Without actually seeing the obstacles you face, or the room for manoeuvre you have, I can only describe my own situation (which doesn't include steps) and how I overcame the problems I faced. If you can take some ideas from from my methods that would be the most assistance I could offer. (For the steps I can only suggest jacking the machine up level on blocks and barring it forward to the next step in stages).
My property sits at the top of a fairly steep drive. It plateaus out across the front of the house but the parking area is still on the cant. The workshop is a further 25 metres away at the back of the garden/lawn which is on an incline all the way up. For the smaller machines I have, i.e. a Boxford shaper and a Q&S hacksaw, I had lifted them out of a van with the aid of a light portable A-frame and chain block at the top of the drive but lowered them on to a pallet. I had acquired an old pallet truck in a local auction for £35 with the idea this would be useful for shifting machines By putting two old sheets of plywood on the grass I was able to drag each machine up to the workshop by dropping the pallet to stop it rolling back and placing the previous sheet of plywood in front for the next drag. When at the workshop, I was able to lift and lower the machines on to 1" round stock rollers and lever them into position.
But the main problem came when faced with moving a Colchester Student and J&S 540 surface grinder up there after delivery to the bottom of the drive by the machine moving haulage company whose Hiabb wagon wouldn't fit up the drive. As the drive and grass are contiguous and quite wide, I had to pay a local farmer to bring his Teleporter over to move the heavier machines up to the workshop by slinging the machines under the tines and driving up to the workshop. Again rollers and pallet truck got them into their final resting place.

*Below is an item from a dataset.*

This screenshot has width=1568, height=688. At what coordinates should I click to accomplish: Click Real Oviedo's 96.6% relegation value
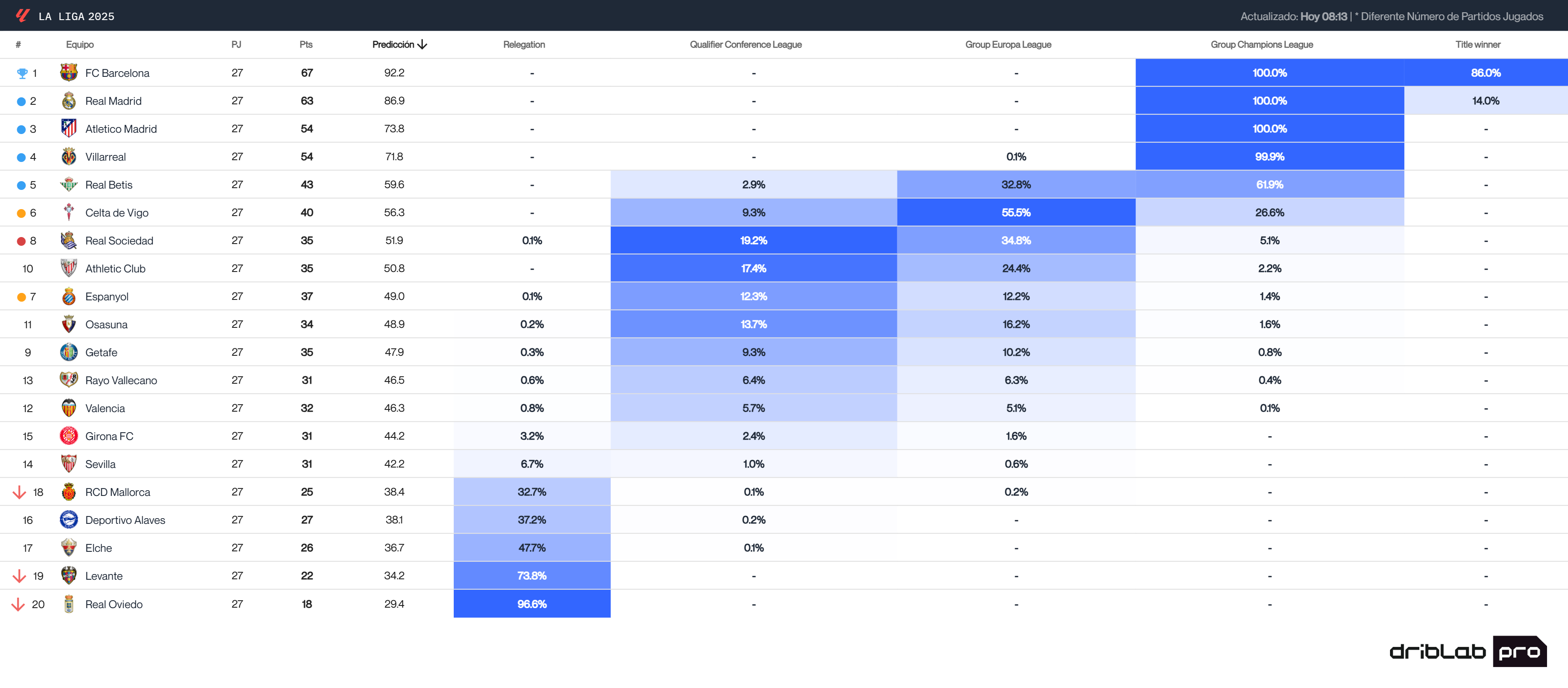(531, 604)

This was all over twenty years ago now and time has taken its toll on my physical abilities since, sadly, so I have been given the most sternest of warnings by my wife that I must not shuffle off this mortal coil before her, at least not before shifting those 'damned machines' out and leaving her with the problem!
May I add this word of caution, but you probably know anyway, that machines on the move are notoriously unstable and can easily topple being mostly top heavy with a relatively narrow base. That is the reason I strapped them to a pallet to broaden the footprint rather than having the pallet truck directly under them. I learnt the hard way at a previous property with a Tom Senior M1. It was stood directly on to a then borrowed pallet truck and seemed to be stable enough on a level concrete path when myself and couple of assistants stepped away from it to accept some tea the wife had just made. As we were looking at it and discussing the next move it just sort of fell over side-wards tipping the pallet truck with it. Fortunately, it hit a wooden panel fence on its way down, breaking a couple of fence posts, so it was sort of reasonably gently lowered to the ground and landed on the neighbour's flowerbed, preventing any bent screws or cracked castings but which prompted profuse apologies and offers of compensation and repairs from myself to keep the peace. We had to haul it upright again with the A-frame and chain block.